Mycobacterium tuberculosis continues to be a major pathogen in the third world, killing almost 2 million people a year by the most recent estimates. Even in industrialized countries, the emergence of multi-drug resistant (MDR) strains of tuberculosis hails the need to develop additional medications for treatment. Many of the drugs used for treatment of tuberculosis target metabolic enzymes. Genome-scale models can be used for analysis, discovery, and as hypothesis generating tools, which will hopefully assist the rational drug development process. These models need to be able to assimilate data from large datasets and analyze them.

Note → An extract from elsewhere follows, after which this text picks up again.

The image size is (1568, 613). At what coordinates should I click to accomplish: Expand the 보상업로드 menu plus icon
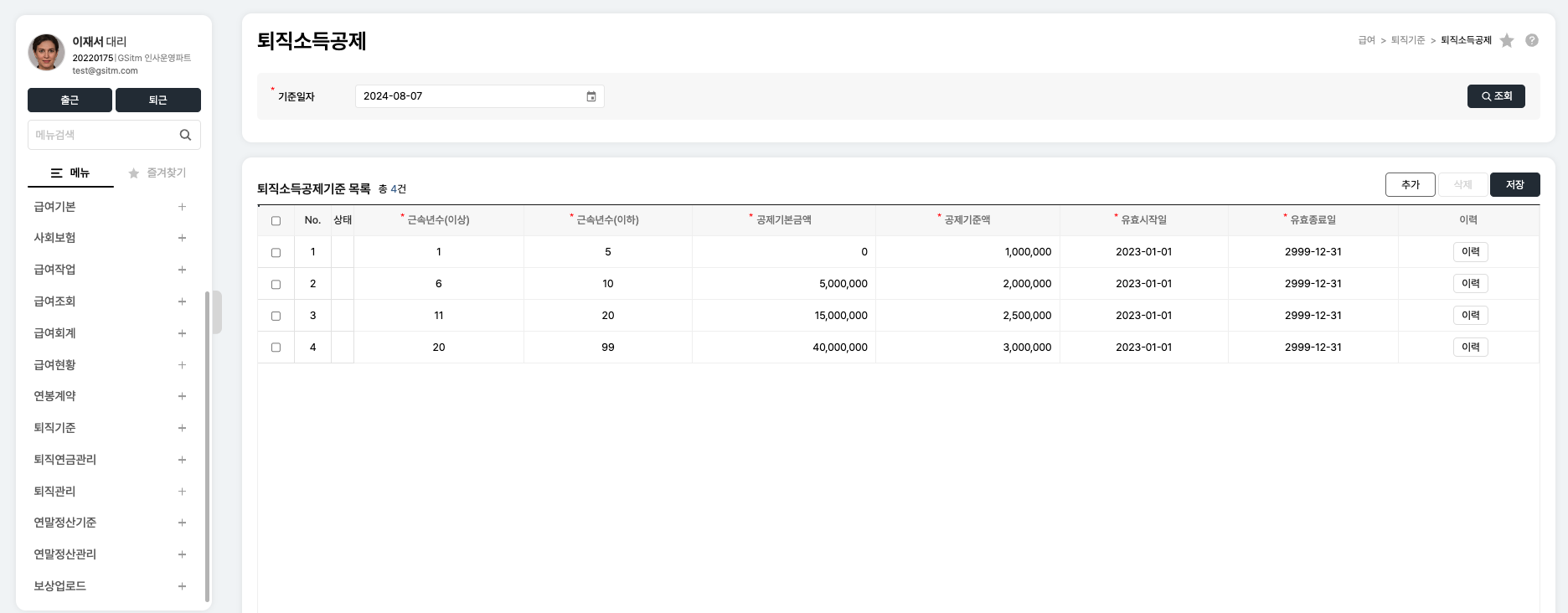[182, 586]
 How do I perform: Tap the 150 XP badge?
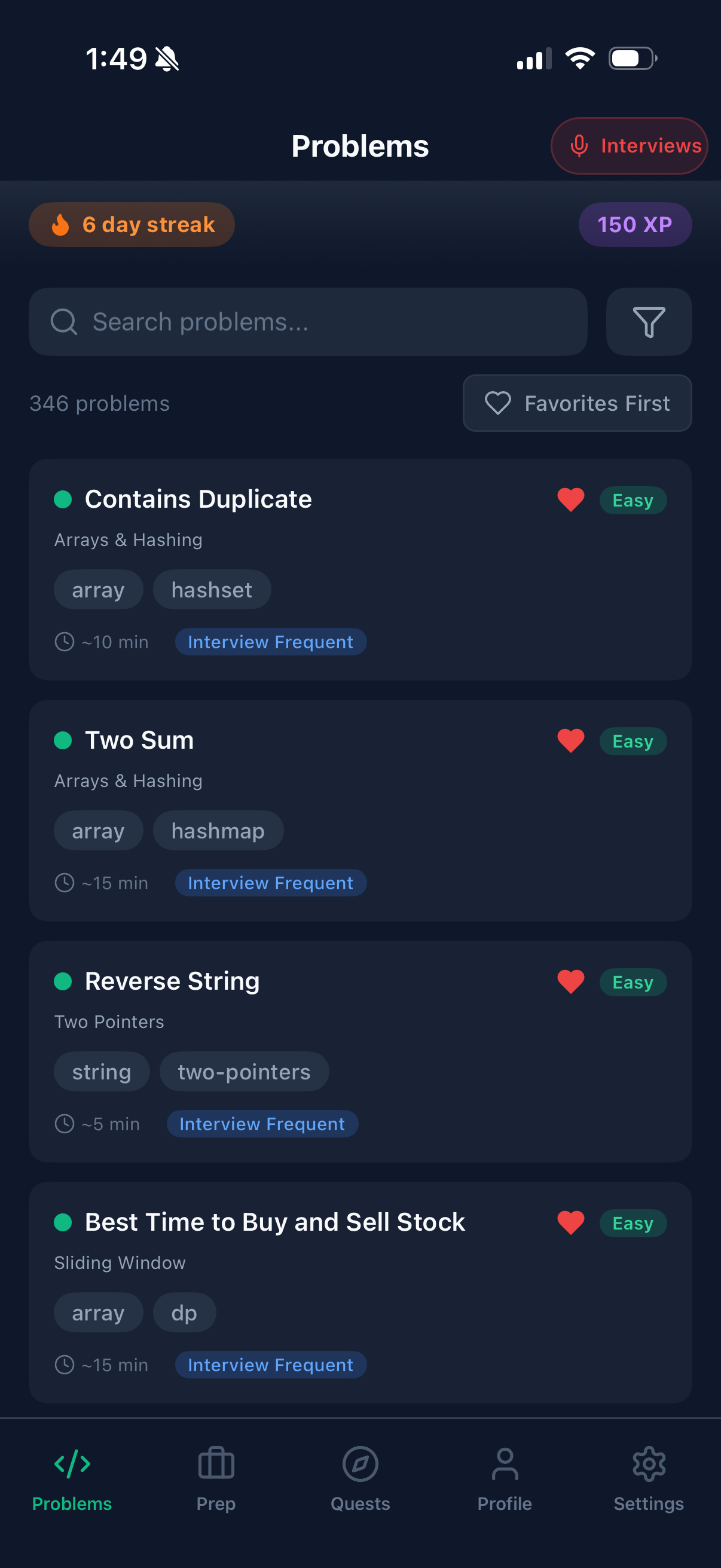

We completed a bottom up reconstruction of the metabolic network of Mycobacterium tuberculosis H37Rv. This functional in silico bacterium, iNJ661, contains 661 genes and 939 reactions and can produce many of the complex compounds characteristic to tuberculosis, such as mycolic acids and mycocerosates. We grew this bacterium in silico on various media, analyzed the model in the context of multiple high-throughput data sets, and finally we analyzed the network in an 'unbiased' manner by calculating the Hard Coupled Reaction (HCR) sets, groups of reactions that are forced to operate in unison due to mass conservation and connectivity constraints.
Although we observed growth rates comparable to experimental observations (doubling times ranging from about 12 to 24 hours) in different media, comparisons of gene essentiality with experimental data were less encouraging (generally about 55%). The reasons for the often conflicting results were multi-fold, including gene expression variability under different conditions and lack of complete biological knowledge. Some of the inconsistencies between in vitro and in silico or in vivo and in silico results highlight specific loci that are worth further experimental investigations. Finally, by considering the HCR sets in the context of known drug targets for tuberculosis treatment we proposed new alternative, but equivalent drug targets.